Saved data entries:
= Beginning of Section =

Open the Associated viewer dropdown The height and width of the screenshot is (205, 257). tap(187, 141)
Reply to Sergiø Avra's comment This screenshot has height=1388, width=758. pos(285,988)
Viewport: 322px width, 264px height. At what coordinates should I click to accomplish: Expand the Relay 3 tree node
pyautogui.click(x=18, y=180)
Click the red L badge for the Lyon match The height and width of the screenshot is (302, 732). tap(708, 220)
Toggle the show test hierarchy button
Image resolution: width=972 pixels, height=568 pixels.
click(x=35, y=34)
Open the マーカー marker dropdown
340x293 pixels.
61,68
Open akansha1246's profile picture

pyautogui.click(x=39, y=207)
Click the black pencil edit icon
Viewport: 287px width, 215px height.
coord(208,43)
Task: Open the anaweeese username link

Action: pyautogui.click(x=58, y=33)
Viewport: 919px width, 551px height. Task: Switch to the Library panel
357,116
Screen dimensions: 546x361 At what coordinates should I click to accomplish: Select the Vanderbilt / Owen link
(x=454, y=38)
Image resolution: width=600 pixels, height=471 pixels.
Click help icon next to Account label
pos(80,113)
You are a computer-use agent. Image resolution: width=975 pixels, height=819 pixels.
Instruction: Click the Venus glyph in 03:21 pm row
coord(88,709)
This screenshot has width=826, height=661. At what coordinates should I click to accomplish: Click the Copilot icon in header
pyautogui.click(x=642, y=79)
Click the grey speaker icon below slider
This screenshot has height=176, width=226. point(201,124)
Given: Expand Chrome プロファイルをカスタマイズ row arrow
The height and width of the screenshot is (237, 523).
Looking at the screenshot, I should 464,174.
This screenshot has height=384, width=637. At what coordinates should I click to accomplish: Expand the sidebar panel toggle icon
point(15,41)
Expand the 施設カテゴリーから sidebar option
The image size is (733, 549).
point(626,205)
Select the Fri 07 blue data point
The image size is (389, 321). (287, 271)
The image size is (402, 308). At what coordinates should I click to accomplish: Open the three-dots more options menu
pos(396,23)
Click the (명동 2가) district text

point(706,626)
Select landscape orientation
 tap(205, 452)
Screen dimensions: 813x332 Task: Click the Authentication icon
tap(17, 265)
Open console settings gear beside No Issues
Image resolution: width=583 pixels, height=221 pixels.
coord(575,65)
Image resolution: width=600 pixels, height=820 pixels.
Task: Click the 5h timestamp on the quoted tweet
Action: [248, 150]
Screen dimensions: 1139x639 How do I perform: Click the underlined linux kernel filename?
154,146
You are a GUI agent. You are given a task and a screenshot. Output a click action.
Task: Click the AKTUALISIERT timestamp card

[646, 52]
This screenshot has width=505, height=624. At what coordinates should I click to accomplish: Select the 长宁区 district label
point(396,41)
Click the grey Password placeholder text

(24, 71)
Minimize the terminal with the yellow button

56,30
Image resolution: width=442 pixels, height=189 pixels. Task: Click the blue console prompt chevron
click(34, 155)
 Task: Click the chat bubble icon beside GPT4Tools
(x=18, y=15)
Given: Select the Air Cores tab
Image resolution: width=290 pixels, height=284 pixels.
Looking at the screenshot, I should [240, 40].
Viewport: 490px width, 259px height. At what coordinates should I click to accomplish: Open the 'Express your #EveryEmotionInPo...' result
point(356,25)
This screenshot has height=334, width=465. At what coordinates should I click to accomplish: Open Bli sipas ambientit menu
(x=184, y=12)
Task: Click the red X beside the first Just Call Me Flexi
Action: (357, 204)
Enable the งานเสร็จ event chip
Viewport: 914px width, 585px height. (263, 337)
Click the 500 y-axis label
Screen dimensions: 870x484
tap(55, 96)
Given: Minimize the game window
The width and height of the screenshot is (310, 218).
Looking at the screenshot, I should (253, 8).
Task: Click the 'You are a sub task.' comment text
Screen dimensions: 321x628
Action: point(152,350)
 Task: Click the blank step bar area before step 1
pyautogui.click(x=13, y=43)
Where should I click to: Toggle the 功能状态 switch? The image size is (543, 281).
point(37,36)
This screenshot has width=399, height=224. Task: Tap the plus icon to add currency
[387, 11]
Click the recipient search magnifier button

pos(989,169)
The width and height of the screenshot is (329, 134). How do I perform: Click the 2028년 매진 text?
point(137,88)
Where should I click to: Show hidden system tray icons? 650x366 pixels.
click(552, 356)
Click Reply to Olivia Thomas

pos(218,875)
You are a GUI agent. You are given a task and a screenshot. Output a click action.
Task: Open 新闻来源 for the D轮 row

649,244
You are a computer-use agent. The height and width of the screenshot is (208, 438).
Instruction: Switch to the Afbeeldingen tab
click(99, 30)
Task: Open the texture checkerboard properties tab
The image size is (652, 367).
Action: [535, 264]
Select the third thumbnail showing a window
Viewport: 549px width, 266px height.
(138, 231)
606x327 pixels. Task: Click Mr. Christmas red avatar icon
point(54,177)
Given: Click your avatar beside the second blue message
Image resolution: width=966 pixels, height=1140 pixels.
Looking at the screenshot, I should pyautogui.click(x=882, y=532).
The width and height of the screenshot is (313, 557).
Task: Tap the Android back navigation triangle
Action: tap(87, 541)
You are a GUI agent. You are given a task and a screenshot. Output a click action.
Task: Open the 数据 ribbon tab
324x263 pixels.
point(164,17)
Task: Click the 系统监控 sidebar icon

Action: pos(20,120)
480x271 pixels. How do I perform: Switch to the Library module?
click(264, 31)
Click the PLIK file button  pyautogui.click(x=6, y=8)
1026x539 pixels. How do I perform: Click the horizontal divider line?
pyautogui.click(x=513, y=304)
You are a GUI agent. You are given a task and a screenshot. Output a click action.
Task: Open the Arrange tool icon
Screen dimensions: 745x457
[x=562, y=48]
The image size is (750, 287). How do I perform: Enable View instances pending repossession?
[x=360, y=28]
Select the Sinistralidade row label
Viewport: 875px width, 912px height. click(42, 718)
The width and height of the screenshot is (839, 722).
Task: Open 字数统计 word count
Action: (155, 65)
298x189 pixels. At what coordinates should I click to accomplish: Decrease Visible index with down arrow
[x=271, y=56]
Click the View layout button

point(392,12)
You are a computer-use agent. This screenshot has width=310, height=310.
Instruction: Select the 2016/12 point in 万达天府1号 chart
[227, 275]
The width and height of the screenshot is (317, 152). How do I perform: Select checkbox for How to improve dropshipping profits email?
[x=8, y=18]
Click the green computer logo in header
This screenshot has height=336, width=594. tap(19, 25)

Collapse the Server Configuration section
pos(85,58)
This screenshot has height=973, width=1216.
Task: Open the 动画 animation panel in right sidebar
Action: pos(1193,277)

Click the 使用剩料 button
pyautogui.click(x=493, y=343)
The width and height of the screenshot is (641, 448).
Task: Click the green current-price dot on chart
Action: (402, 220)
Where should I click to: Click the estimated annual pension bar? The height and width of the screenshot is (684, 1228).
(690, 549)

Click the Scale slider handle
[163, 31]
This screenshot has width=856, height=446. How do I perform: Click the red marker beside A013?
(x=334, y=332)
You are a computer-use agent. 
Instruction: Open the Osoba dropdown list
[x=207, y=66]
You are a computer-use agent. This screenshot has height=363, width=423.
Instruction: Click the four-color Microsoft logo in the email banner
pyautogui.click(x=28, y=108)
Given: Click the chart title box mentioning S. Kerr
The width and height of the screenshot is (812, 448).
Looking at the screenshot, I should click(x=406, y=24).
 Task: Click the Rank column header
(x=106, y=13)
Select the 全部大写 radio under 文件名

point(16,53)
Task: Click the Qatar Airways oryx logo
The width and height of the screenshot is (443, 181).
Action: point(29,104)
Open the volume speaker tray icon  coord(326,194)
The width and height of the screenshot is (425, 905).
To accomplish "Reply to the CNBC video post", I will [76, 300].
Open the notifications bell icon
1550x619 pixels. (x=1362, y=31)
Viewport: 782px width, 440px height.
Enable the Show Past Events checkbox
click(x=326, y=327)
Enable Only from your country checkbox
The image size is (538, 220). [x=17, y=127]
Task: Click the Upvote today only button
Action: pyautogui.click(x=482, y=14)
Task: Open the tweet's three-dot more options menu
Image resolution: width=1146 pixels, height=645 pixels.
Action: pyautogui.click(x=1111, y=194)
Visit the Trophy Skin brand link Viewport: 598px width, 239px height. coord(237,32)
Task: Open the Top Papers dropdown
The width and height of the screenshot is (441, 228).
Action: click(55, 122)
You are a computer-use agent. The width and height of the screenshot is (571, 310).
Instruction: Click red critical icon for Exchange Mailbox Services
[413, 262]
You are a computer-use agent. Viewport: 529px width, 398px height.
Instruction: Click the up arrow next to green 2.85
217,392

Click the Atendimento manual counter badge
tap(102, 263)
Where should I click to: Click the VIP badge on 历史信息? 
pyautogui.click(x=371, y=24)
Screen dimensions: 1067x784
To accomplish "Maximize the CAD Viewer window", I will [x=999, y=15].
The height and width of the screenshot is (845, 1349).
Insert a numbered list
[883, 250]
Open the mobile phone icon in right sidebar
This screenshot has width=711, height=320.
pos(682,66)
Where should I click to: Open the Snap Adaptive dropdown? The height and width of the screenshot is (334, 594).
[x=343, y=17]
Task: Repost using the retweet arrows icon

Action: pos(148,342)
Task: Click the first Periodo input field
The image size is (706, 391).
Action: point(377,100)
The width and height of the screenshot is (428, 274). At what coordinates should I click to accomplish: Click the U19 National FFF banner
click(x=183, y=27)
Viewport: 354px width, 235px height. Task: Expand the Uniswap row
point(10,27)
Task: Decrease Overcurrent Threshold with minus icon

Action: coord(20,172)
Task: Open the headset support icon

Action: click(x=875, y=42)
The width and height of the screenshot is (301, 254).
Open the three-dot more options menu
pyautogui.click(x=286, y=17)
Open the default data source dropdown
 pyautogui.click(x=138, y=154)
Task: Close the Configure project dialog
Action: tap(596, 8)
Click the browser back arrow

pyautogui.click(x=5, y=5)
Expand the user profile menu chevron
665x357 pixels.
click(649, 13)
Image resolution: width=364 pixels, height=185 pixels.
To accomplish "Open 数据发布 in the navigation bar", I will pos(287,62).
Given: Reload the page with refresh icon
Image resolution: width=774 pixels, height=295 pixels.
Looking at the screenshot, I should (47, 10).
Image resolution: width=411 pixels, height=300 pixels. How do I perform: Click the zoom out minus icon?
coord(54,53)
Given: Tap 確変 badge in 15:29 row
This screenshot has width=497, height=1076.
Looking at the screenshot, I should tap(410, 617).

= End of Section =

Starting from the line that contains "The width and height of the screenshot is (301, 254).", reproduce each line of the data exactly through the last one.

The width and height of the screenshot is (301, 254).
Open the three-dot more options menu
pyautogui.click(x=286, y=17)
Open the default data source dropdown
 pyautogui.click(x=138, y=154)
Task: Close the Configure project dialog
Action: tap(596, 8)
Click the browser back arrow

pyautogui.click(x=5, y=5)
Expand the user profile menu chevron
665x357 pixels.
click(649, 13)
Image resolution: width=364 pixels, height=185 pixels.
To accomplish "Open 数据发布 in the navigation bar", I will pos(287,62).
Given: Reload the page with refresh icon
Image resolution: width=774 pixels, height=295 pixels.
Looking at the screenshot, I should (47, 10).
Image resolution: width=411 pixels, height=300 pixels. How do I perform: Click the zoom out minus icon?
coord(54,53)
Given: Tap 確変 badge in 15:29 row
This screenshot has width=497, height=1076.
Looking at the screenshot, I should tap(410, 617).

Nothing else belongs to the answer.